As a soon-to-be expatriate of the United States, I decided to embrace my future culture in Britain and do something I have made it a point in my life never to do before: Donate to charity.

Before I go on, you may think that I am an evil son of a bitch for not donating to causes in the past. But I refuse to donate to charities when 95 percent of the money donated does not go to the specific cause an organization is claiming to be raising money for in the first place. What happened to that $100 dollars you sent to Rent-A-Child-Soldier? No it did not go to Ethiopia; instead it went to Cheryl Dreyfus’s weekly income for pushing paper in an office in Baltimore.

Now you’ll think twice about buying your way into the pearly gates in the sky.

I have always believed that charity is for people who aren’t creative enough to find the backdoor into Heaven. And no, that was not a priest innuendo.

Currently a campaign is taking place in the United Kingdom to raise awareness for cancer called the C**k-in-the-sock challenge. A male gets naked all except for a sock covering up his komodo dragon and, after being nominated by an individual who already donated, posts the picture on social networks with the hashtag #F**kCancer.

Now, while I am too bloody stubborn to donate money to charity, I figured I am not getting any older and could donate something else. That’s right people, my charitable trumpet. Anyone who knows me would tell you that I am the most bashful person on the planet. Hell, I can’t even get undressed in a locker room with ungracefully trying to do it under the covers of a towel.

But like Jamie Curtis releasing her inner demons into a poor innocent toilet, it was time for me to take the Activia Challenge and let go of my inhibitions.

The first step was finding a proper sock. No plain ordinary sock would do. I decided the most appropriate thing would be the socks I got for Christmas last year (Yes my family is Jewish but clearly confused because we only celebrate Xmas), a red and blue sock that said the F word all over it.

As courtesy to my straight roommate who was relaxing on the couch in the living room, I informed him after I stripped down, stood right in front of him wearing my sock and announced, “Don’t look like such a Catholic school girl, I’m saving lives Ian. Have you never seen this fashion trend before?”

I did a pose on our spiral staircase loud and proud and flicking off cancer. I also did one on my roommate’s mink duvet cover just for a bit of artistic taste.

I posted the pictures expecting to get maybe at most a few likes. Yesterday morning I had 216 followers. Today, after my phone died several times from constant notifications, I have over 700. And I woke up at 4 a.m. to a link someone emailed me which to my surprise, featured a picture of me in all my bashful glory titled “Men put their ‘C**k-in-a-sock’ for cancer awareness”.

For the first few hours before the sun rose, I was mortified. Somehow, this picture went viral and landed me in an article about Brit’s fighting for a cause. So on the bright side, my denouncing my American citizenship was already well underway.
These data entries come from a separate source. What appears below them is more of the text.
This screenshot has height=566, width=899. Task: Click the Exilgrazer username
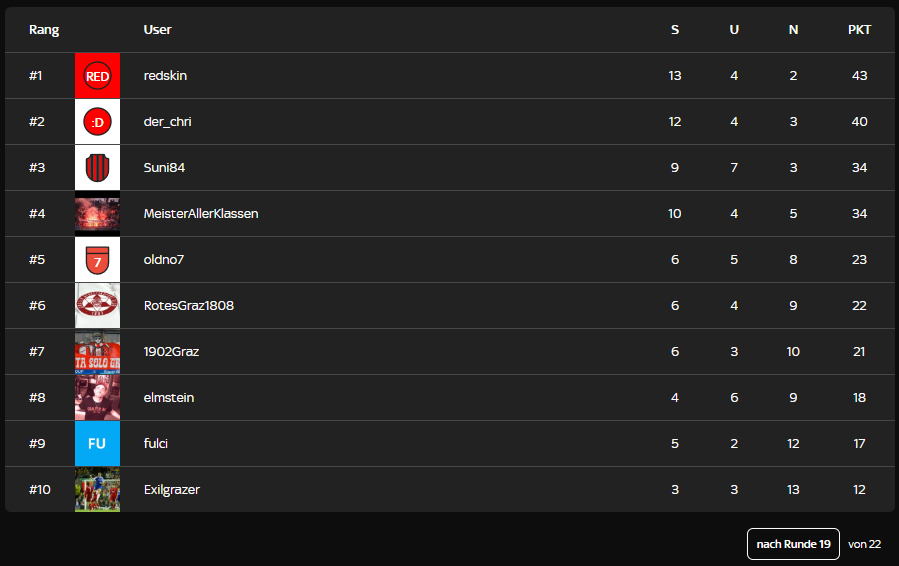click(x=172, y=490)
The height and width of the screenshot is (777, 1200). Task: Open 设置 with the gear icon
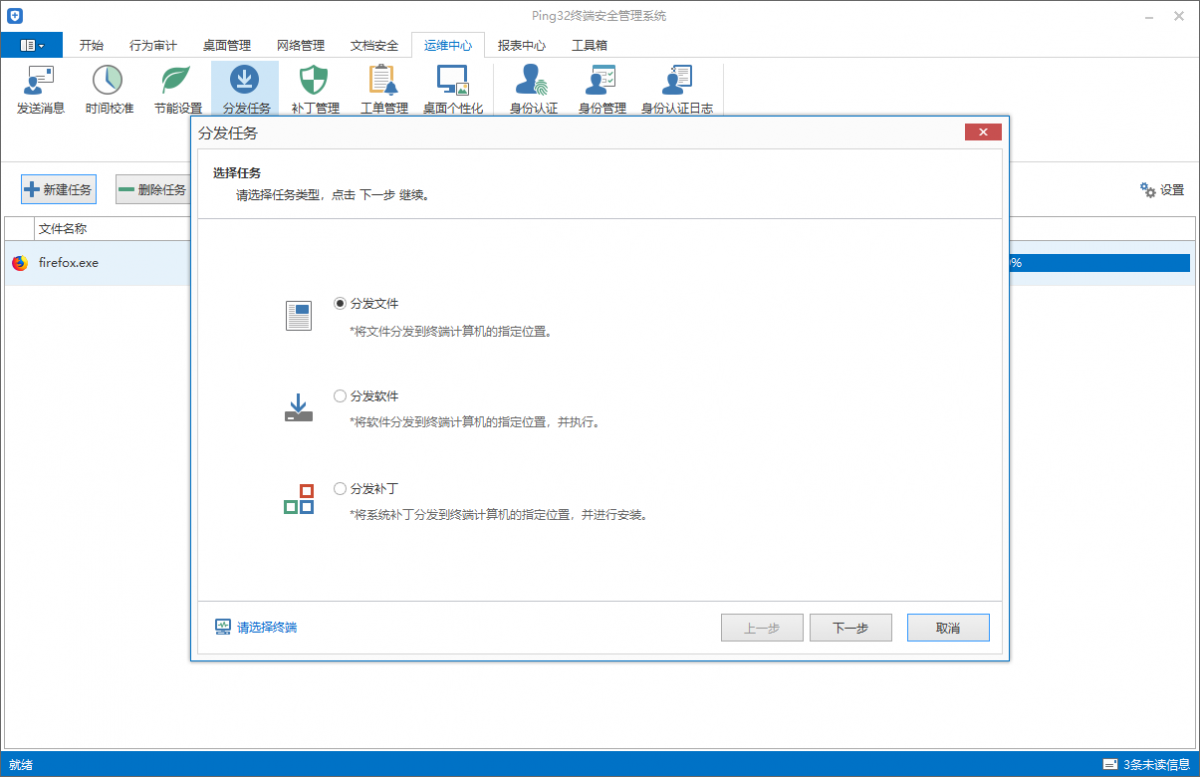tap(1161, 190)
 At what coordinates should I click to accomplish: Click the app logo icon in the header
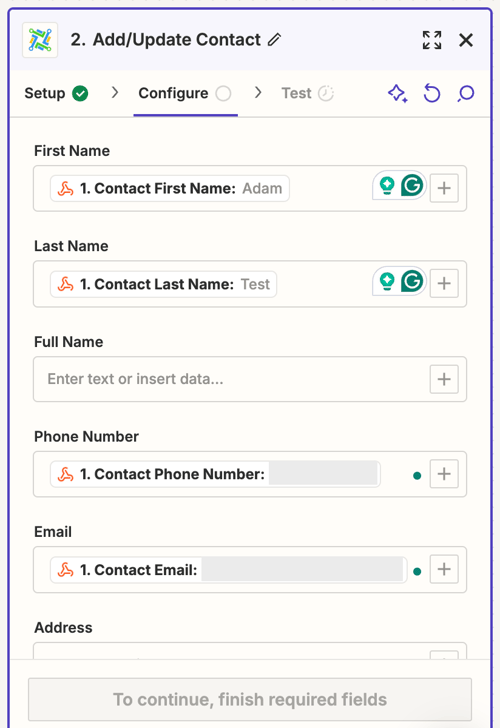click(x=40, y=40)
In the end, I have come to terms with my charitable donation causing quite a stir. After all, the optimist in me wants to believe that this was the point of my temporary exploration into the nudist lifestyle: Raise awareness.

And while I have seemed to successfully raised awareness, it appears that the massive amount of comments has raised other things in certain parts of the male species. I can only wish I was talking about their hearts.

The art of letting go is a difficult process. Fortunately there are things like Activia to make that process a little less painful. I am happy I have officially participated in a national cause; especially if it wins me brownie points with immigration. Maybe it isn’t the most angelic of ways to get me into heaven. And who needs a back door? I’ll knock it down with a sock.